8.5. Use QP as in 8.2 but with multiple exceptional points, then
return to step 8.3.
9. Modify the components of fit0 as appropriate and return the
result.
}
\value{
an object of class 'lmWinsor', which is either an object of class
c('lmWinsor', 'lm') or a list of such objects. A list is returned
when length(trim) > 0 or is.list(lower) or is.list(upper). The length
of the ouput list is the max of length(trim) and the lengths of any
lists provided for 'lower' and 'upper'. If these lengths are not the
same, shorter ones are replicated to match the longest one.
An object of class c('lmWinsor', 'lm') has 'lower', 'upper', 'out',
'message', and 'elapsed.time' components in addition to the standard
'lm' components. The 'out' component is a logical matrix identifying
which predictions from the initial 'lm' fit were below lower[yName]
and above upper[yName]. If method = 'QP' and the initial fit produces
predictions outside the limits, this object returned will also include
a component 'coefIter' containing the model coefficients, the index
number of the observation in 'data' transferred from the objective
function to the constraints on that iteration, plus the sum of squared
residuals before and after clipping the predictions and the number of
predictions in 5 categories: below and at the lower limit, between
the limits, and at and above the upper limit. The 'elapsed.time'
component gives the run time in seconds.
The options for 'message' are as follows:
\item{1}{
'Initial fit in bounds': All predictions were between 'lower' and
'upper' for 'y'.
}
\item{2}{
'QP iterations successful': The QP iteration described in
'Details', step 7, terminated with all predictions either at or
between the 'lower' and 'upper' for 'y'.
}
\item{3}{
'Iteration terminated by a singular quadratic program': The QP
iteration described in 'Details', step 7, terminated when the
model.matrix for the QP objective function became rank deficient.

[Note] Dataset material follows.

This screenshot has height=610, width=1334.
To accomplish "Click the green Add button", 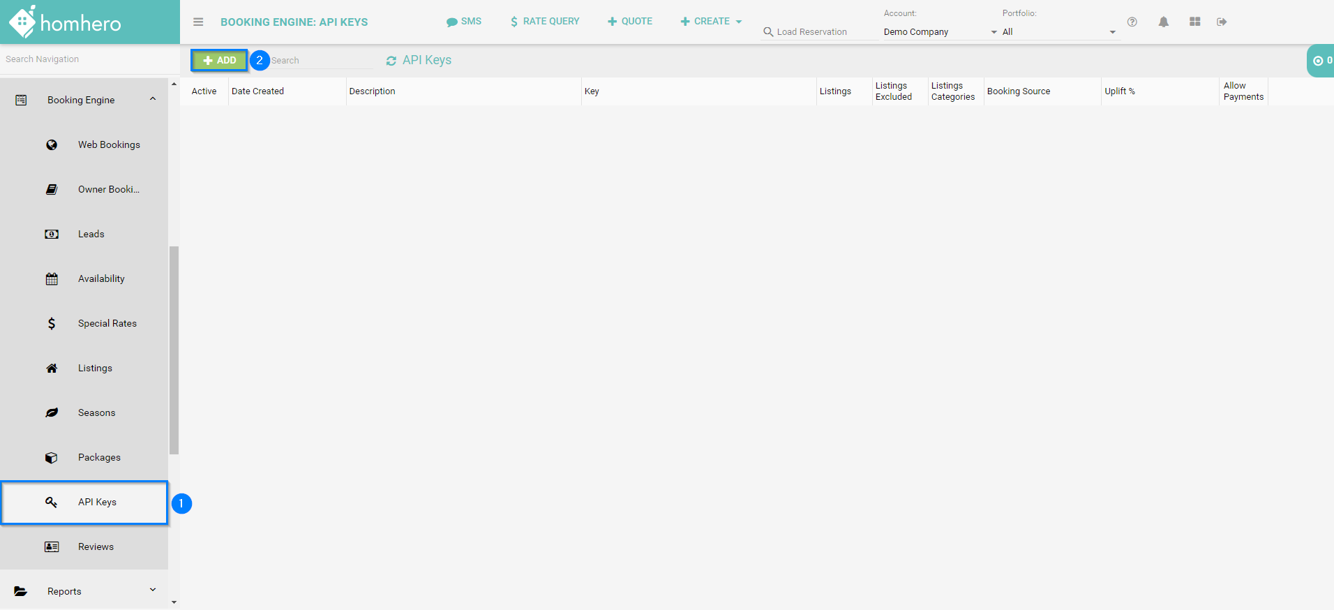I will tap(219, 61).
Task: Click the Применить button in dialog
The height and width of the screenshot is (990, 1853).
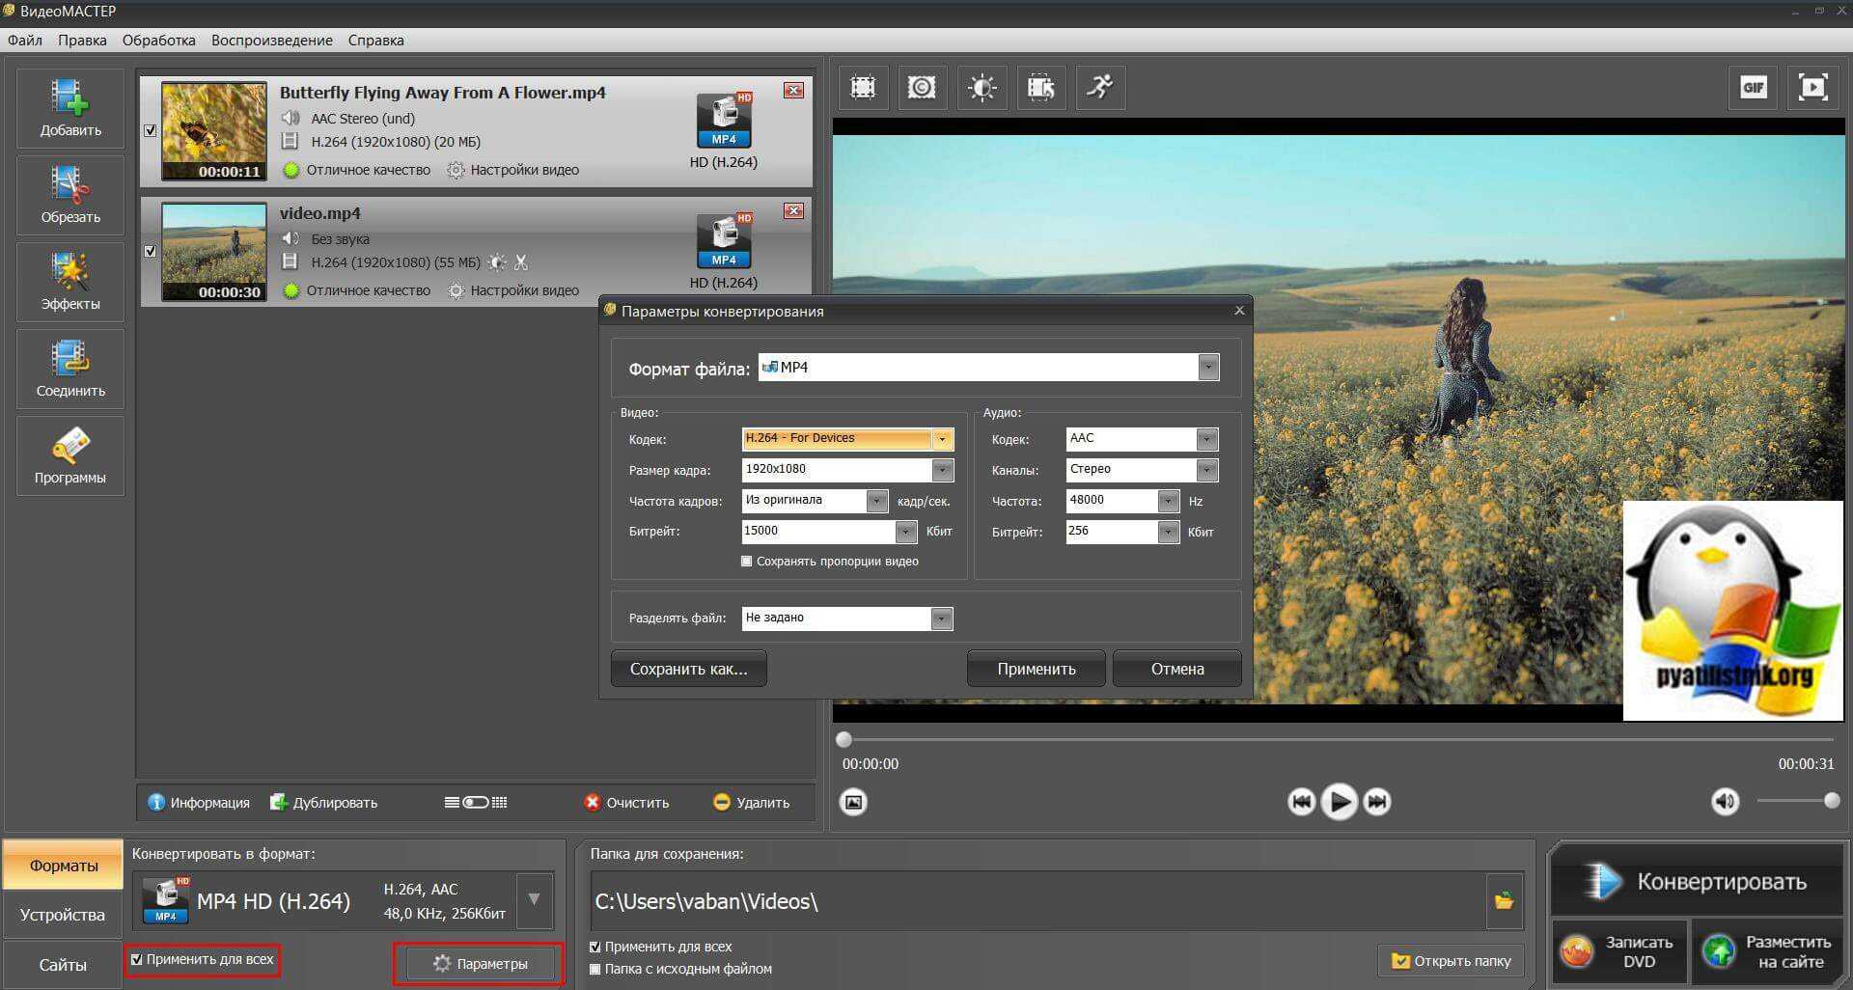Action: (x=1036, y=669)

(Rank deficient in this case means that the smallest singular
value is less than 'eps' times the largest.)
}
In addition to the coefficients, 'coefIter' also includes columns for
'SSEraw' and 'SSEclipped', containing the residual sums of squres from
the estimated linear model before and after clipping to the 'lower'
and 'upper' limits for 'y', plus 'nLoOut', 'nLo.', 'nIn', 'nHi.', and
'nHiOut', summarizing the distribtion of model predictions at each
iteration relative to the limits.
}
\author{ Spencer Graves }
\seealso{
\code{\link{predict.lmWinsor}}
\code{\link{lmeWinsor}}
\code{\link{lm}}
\code{\link{quantile}}
\code{\link[quadprog]{solve.QP}}
}
\examples{
# example from 'anscombe'
lm.1 <- lmWinsor(y1~x1, data=anscombe)
# no leverage to estimate the slope
lm.1.5 <- lmWinsor(y1~x1, data=anscombe, trim=0.5)
# test nonlinear optimization
lm.1.25 <- lmWinsor(y1~x1, data=anscombe, trim=0.25)
# list example
lm.1. <- lmWinsor(y1~x1, data=anscombe, trim=c(0, 0.25, .4, .5))
}
\keyword{ models }